▸ PROBLEM STATEMENT
In the records below, find the line with "This screenshot has width=1288, height=941." and the line with "Task: Hide the text layer"; return exactly those lines and every line between them.

Saved entries

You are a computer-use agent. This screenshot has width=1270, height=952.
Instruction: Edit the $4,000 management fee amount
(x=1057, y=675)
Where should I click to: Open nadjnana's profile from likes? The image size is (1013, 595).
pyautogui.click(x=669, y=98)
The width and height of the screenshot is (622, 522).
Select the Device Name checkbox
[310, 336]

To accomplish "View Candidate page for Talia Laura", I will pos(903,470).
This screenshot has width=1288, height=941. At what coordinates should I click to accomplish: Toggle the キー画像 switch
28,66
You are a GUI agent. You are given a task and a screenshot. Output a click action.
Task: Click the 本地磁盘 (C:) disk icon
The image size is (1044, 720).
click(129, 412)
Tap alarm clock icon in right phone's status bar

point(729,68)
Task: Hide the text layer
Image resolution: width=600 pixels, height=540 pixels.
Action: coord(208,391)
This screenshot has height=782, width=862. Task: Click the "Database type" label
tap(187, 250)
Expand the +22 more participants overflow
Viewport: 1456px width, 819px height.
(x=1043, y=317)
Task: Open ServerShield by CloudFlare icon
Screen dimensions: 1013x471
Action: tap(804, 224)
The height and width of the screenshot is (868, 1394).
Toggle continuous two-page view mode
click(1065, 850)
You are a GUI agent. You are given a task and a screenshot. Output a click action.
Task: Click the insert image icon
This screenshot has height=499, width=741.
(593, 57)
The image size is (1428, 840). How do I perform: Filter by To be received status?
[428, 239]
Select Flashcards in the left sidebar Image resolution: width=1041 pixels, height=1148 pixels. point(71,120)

▸ ANSWER TO THE EXERCISE
This screenshot has width=1288, height=941. At what coordinates should I click to accomplish: Toggle the キー画像 switch
28,66
You are a GUI agent. You are given a task and a screenshot. Output a click action.
Task: Click the 本地磁盘 (C:) disk icon
The image size is (1044, 720).
click(129, 412)
Tap alarm clock icon in right phone's status bar

point(729,68)
Task: Hide the text layer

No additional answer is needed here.